La grippe aviaire touche sévèrement les élevages des Deux-Sèvres

173.000 volailles abattues dans le département des Deux-Sèvres : la grippe aviaire a frappé plusieurs élevages, tout le secteur en subit les conséquences.

La grippe aviaire frappe de plein fouet le département des Deux-Sèvres. Elle est venue du département voisin de la Vendée et concerne maintenant tous les éleveurs deux-sévriens. La consigne étant l'abattage systématique des animaux pour éviter la propagation du virus et la mise en place d'un vide sanitaire dans un certain périmètre. Dans cette zone, aucune nouvelle volaille ne peut être intégrée. L'inquiétude est donc à double niveau.
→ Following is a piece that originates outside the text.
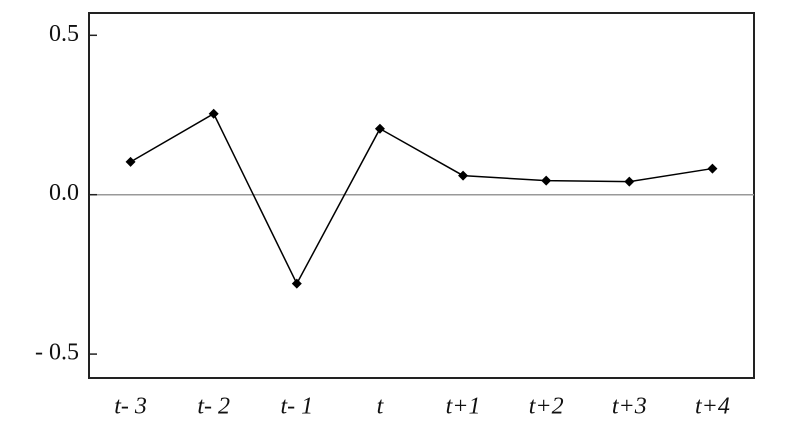 Image resolution: width=786 pixels, height=422 pixels. What do you see at coordinates (296, 407) in the screenshot?
I see `x-tick-label: t- 1` at bounding box center [296, 407].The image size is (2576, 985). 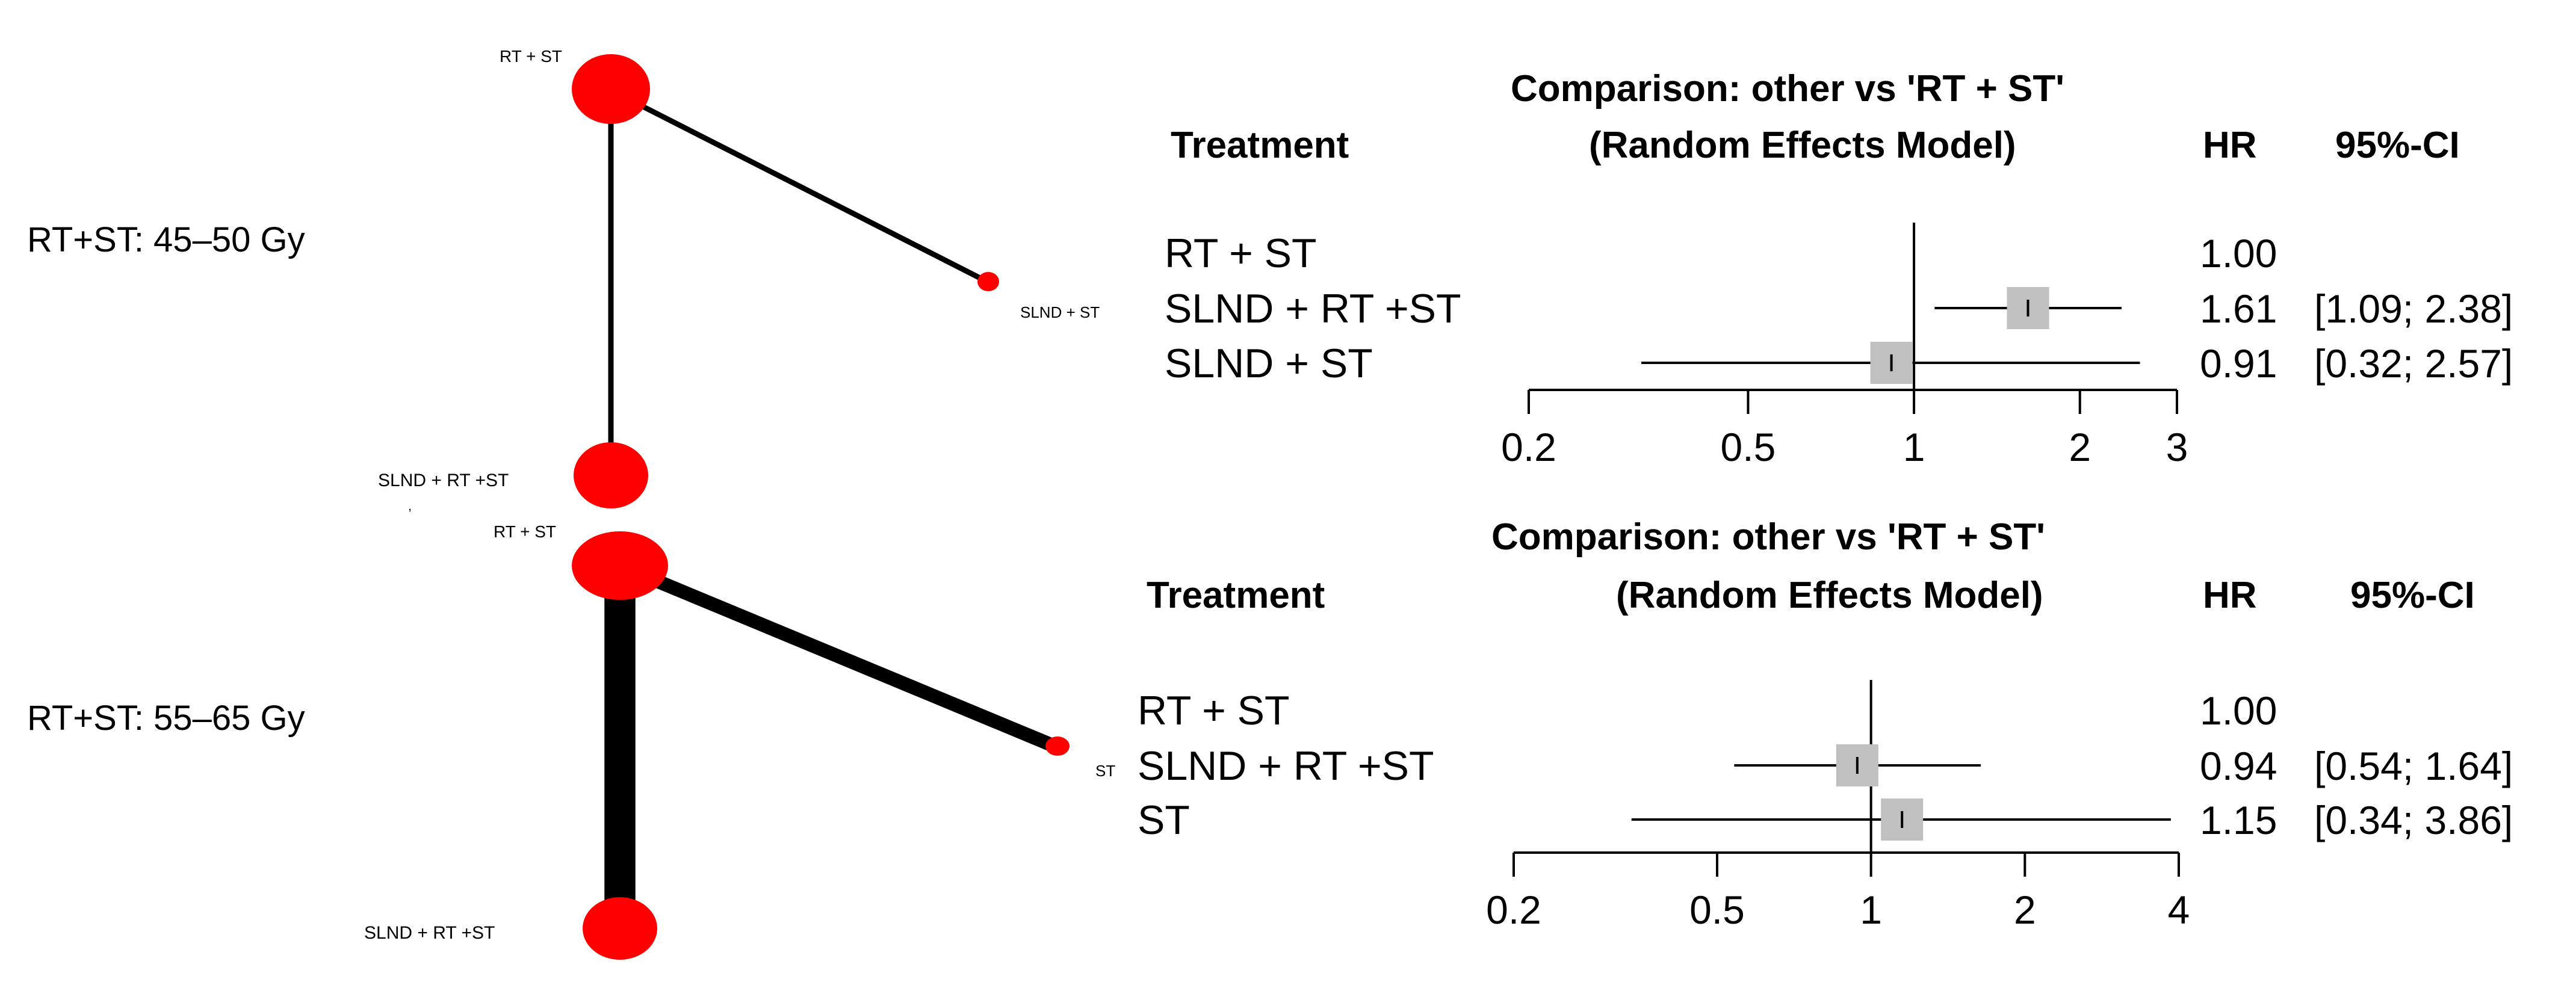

D'abord la situation financière des élevages touchés, ensuite, l'avenir de la filière si les élevages reproducteurs étaient concernés à leur tour..

Il y a quelques jours, la présidente du conseil départemental des Deux-Sèvres Coralie Dénoues a demandé au ministre de l'Agriculture de reconnaitre l'état de catastrophe naturelle pour permettre aux éleveurs et à tous les professionnels de la filière d'être financièrement soutenus. Pour le président de la FNSEA des Deux-Sèvres, Denis Mousseau, cela devenait nécessaire pour aider les éleveurs, les transformateurs, les abattoirs qui doivent mettre des salariés au chômage partiel notamment..

Cela va permettre de déclarer les pertes de productivité et de bénéficier d'un soutien économique et social. La crise est d'une ampleur plus sévère que d'habitude.

Denis Mousseau, président de la FNSEA des Deux-Sèvres.

À la date d'aujourd'hui, 14 élevages sont touchés et ont fait abattre leurs volailles. 150 communes du département se trouvent dans le périmètre d'exclusion. C'est la direction des services vétérinaires qui procède aux contrôles.

À plus long terme, l'avenir de la filière pourrait être compromis. Si les élevages reproducteurs venaient à être touchés et contraints à l'abattage de leurs poussins.

S'il n'y a plus de poussins il n'y aura plus de volailles. Il faut maintenir les mesures de protection et de surveillance des élevages pour éviter une crise plus grave encore.

Denis Mousseau, président de la FNSEA des Deux-Sèvres

Depuis le début de l'épizootie, 10 millions de volailles ont été abattues en France dont une grande majorité dans l'ouest - particulièrement dans les Pays de la Loire.